Com uma nova estratégia de músicas, voltadas para o público jovem, os cantores despontavam com novidades sonoras e talentos indiscutíveis, delineando o perfil desejado. Com esse novo público em plena expansão, as gravadoras passaram a investir em marketing, levando os cantores a alcançar números altíssimos de vendagem de CDs, batendo recorde de vendagens. Pela qualidade dos projetos produzidos, a aceitação do público secular não foi difícil, chamando a atenção da mídia, na qual os “artistas gospel” passaram a fazer participações nos mais renomados programas de televisão, jornais e revistas.

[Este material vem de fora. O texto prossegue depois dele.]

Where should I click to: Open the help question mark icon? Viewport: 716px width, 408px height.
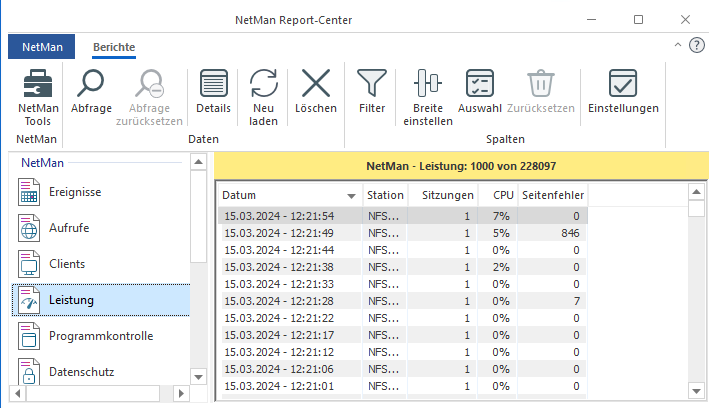[697, 46]
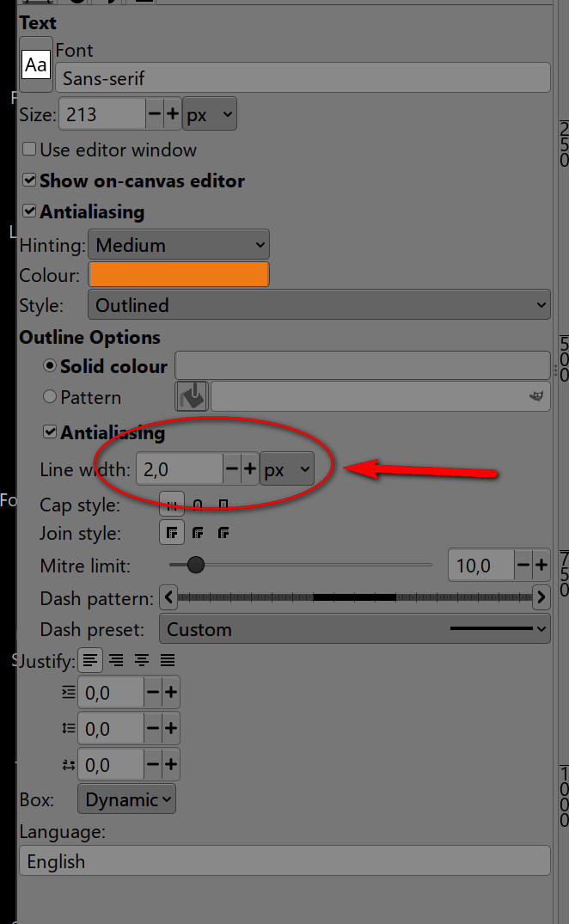Click the Language field showing English
The width and height of the screenshot is (569, 924).
click(x=284, y=861)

Com o apoio da mídia e a aceitação do povo, os cantores passaram a compor suas próprias canções, como foi o caso do cantor Kleber Lucas. Um talento que começou aos 17 anos e, por meio da Igreja Nova Vida, aprendeu a cantar e a tocar instrumentos musicais e, mais tarde, passou a se dedicar somente ao estudo de violão na Comunidade Evangélica de Goiânia, aprimorando sua carreira de cantor e compositor. Kleber Lucas é mais um fenômeno de vendagem: alcançou mais de 100 mil cópias e foi premiado como cantor-revelação da música

gospel. Depois disso, lançou mais dois CDs (2000 e 2001) e recebeu o Disco de Platina pela

vendagem do último, Aos pés da Cruz. Suas músicas foram facilmente disseminadas pelas igrejas e entoadas como parte das liturgias (CUNHA, 2004, p. 151).